KAN-SAM: Kolmogorov-Arnold Network Guided Segment Anything Model for RGB-T Salient Object Detection
Xingyuan Li, Ruichao Hou, Tongwei Ren, Gangshan Wu
TL;DR
This work tackles RGB-T salient object detection under data-limited conditions by leveraging a prompt-learning approach that extends the Segment Anything Model to multitmodal inputs. It introduces KAN-SAM, which integrates Kolmogorov-Arnold Network adapters to inject thermal prompts into SAM2, and employs a mutually exclusive random masking strategy to reduce RGB over-reliance. The method achieves state-of-the-art performance on VT5000, VT1000, and VT821 datasets, while keeping most SAM2 components frozen to maintain efficiency.

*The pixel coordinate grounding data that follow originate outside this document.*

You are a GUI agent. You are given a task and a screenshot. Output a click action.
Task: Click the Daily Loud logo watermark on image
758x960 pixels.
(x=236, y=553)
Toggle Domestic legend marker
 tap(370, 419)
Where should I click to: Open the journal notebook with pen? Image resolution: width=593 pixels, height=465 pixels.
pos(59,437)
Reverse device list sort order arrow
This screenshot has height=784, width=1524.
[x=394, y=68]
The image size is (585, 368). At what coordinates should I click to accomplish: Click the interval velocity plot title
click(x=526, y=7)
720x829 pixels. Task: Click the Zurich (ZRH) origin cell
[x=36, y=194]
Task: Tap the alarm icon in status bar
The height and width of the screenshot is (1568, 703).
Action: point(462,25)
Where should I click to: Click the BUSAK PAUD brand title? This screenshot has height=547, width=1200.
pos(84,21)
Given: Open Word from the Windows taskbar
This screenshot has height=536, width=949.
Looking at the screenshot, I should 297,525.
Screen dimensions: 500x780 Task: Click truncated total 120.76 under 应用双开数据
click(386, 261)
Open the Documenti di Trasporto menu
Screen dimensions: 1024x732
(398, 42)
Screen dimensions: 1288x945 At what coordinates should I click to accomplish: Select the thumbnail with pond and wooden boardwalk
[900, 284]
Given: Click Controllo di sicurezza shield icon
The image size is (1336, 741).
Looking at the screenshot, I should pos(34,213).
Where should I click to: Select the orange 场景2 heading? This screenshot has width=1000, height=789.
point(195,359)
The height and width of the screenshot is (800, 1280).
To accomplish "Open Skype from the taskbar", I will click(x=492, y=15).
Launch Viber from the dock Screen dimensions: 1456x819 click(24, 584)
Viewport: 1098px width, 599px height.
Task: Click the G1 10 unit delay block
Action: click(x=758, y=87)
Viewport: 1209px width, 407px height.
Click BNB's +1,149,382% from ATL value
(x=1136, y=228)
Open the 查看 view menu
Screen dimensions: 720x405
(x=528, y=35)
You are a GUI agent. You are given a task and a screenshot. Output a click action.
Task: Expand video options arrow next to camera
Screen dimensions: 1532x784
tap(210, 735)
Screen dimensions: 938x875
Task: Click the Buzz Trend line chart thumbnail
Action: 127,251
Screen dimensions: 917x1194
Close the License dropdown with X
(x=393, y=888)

The results demonstrate that visual foundation models, augmented with lightweight, interpretable adapters and targeted masking, can robustly fuse RGB and thermal information for salient object detection.
Abstract
Existing RGB-thermal salient object detection (RGB-T SOD) methods aim to identify visually significant objects by leveraging both RGB and thermal modalities to enable robust performance in complex scenarios, but they often suffer from limited generalization due to the constrained diversity of available datasets and the inefficiencies in constructing multi-modal representations. In this paper, we propose a novel prompt learning-based RGB-T SOD method, named KAN-SAM, which reveals the potential of visual foundational models for RGB-T SOD tasks. Specifically, we extend Segment Anything Model 2 (SAM2) for RGB-T SOD by introducing thermal features as guiding prompts through efficient and accurate Kolmogorov-Arnold Network (KAN) adapters, which effectively enhance RGB representations and improve robustness. Furthermore, we introduce a mutually exclusive random masking strategy to reduce reliance on RGB data and improve generalization. Experimental results on benchmarks demonstrate superior performance over the state-of-the-art methods.